中でも澱粉加水分解物、デキストリン類、ブドウ糖、果
糖、庶糖、乳糖、麦芽糖、ポリデキストロース、マンニ
トール、ソルビットが適している。これらの親水性物質
は2種以上組み合わせてもかまわない。
【0020】水溶性ガム類は、微細セルロースの水中へ
の分散を迅速に行わせると共に、セルロースの分散、懸
濁等の安定性を更に高め、かつ保護コロイドとしての機
能を果たすことによりコロイド分画の向上に寄与する。
また、親水性物質は、自身が水中で迅速に溶解すること
により、微細セルロースの水中への分散を促進する。水
溶性ガム類と組み合わせることによりその効果は更に高
まる。微細セルロース組成物のコロイド分画を高め、分
散容易性あるいは分散安定性を顕著ならしめるには、微
細セルロース20〜98重量部に対して、水溶性ガム類
及び/又は親水性物質の合計が2〜80重量部であるこ
とが必要である。好ましくは微細セルロース40〜95
重量部に対して、水溶性ガム類及び/又は親水性物質の
合計が5〜60重量部である。

• _記録データ_
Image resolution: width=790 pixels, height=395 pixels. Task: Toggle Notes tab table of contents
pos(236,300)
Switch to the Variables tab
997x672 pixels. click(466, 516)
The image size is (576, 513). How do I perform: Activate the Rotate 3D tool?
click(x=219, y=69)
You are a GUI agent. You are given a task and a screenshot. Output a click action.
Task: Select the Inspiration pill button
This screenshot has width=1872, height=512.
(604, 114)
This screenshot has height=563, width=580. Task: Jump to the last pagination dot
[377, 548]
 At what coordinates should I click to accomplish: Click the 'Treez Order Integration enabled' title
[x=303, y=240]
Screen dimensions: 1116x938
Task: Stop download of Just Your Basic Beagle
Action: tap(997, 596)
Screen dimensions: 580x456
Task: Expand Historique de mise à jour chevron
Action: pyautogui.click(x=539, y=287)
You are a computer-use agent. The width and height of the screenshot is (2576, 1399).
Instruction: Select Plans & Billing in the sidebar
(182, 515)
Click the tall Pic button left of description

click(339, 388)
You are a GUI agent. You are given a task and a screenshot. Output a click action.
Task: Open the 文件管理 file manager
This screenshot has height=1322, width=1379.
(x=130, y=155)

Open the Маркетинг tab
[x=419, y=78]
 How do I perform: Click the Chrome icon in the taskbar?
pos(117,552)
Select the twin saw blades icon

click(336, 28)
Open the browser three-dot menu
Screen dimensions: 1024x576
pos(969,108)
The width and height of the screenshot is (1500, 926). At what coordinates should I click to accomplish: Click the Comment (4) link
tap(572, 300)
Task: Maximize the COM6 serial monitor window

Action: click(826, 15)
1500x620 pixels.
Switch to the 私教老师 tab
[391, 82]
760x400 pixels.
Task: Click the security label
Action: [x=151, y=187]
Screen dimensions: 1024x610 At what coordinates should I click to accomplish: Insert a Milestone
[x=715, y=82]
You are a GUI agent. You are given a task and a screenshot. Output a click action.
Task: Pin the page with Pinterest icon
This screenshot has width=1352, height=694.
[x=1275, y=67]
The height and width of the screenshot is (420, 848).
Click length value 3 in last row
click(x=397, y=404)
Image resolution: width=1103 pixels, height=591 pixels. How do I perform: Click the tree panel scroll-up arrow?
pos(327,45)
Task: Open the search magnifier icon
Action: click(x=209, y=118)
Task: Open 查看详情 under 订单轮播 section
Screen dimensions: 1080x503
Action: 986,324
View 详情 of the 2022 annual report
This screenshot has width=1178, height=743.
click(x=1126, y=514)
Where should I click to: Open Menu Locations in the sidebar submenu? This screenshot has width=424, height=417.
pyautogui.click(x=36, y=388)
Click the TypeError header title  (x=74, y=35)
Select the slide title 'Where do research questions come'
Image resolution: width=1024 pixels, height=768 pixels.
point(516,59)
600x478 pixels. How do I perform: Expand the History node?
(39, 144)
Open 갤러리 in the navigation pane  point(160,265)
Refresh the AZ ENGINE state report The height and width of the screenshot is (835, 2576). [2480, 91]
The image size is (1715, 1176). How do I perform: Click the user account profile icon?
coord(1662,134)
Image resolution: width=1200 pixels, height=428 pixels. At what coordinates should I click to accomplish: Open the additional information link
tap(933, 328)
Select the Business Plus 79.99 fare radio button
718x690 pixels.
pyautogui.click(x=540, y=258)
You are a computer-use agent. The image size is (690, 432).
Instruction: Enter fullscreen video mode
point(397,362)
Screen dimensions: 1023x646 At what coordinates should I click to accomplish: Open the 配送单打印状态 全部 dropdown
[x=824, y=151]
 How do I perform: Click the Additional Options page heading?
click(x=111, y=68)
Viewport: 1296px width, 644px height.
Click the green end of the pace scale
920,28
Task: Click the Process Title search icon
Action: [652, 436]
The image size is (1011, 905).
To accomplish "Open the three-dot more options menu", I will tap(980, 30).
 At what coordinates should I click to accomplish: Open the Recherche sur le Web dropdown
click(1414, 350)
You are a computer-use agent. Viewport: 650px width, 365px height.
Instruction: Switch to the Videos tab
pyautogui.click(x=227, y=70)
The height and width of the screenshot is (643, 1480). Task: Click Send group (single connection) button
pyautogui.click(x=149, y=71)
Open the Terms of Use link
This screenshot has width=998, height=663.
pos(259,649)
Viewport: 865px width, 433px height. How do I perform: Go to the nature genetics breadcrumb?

• _課題一覧_
1. 微細セルロース組成物についての文章から、「中でも澱粉加水分解物、デキストリン類、ブドウ糖、果」から「能を果たすことによりコロイド分画の向上に寄与する。」までを一字も変えずに書き出してください。
2. 微細セルロース組成物についての文章を、最後の文の次から書き続けてください。
上の項目は、この作業には一切関係しません。

• _課題ごとの回答_
1.
中でも澱粉加水分解物、デキストリン類、ブドウ糖、果
糖、庶糖、乳糖、麦芽糖、ポリデキストロース、マンニ
トール、ソルビットが適している。これらの親水性物質
は2種以上組み合わせてもかまわない。
【0020】水溶性ガム類は、微細セルロースの水中へ
の分散を迅速に行わせると共に、セルロースの分散、懸
濁等の安定性を更に高め、かつ保護コロイドとしての機
能を果たすことによりコロイド分画の向上に寄与する。

2.
【0021】水溶性ガム類及び/又は親水性物質の合計
が2重量部未満の場合は、乾燥工程における微細セルロ
ース粒子同士の水素結合に基づく再凝集防止が十分でな
い。また、80重量部を超えた場合は水溶性ガム類によ
る粘度の上昇やこれに伴い食感が低下したり、また、微
細セルロース含量の低下に伴い安定剤としての性能が低
下し好ましくない。コロイド分画は微細セルロース単独
で測定するときは微細セルロースのコロイダルな性能そ
のものを表しているが、水溶性ガム類及び/又は親水性
物質と複合化した場合、微細セルロースの元のコロイド
分画値より高い値を与えるようになる。即ち、この水分
散性組成物の再分散体の組織のなめらかさは原料微細セ
ルロースと同等もしくはそれ以上に改良されている。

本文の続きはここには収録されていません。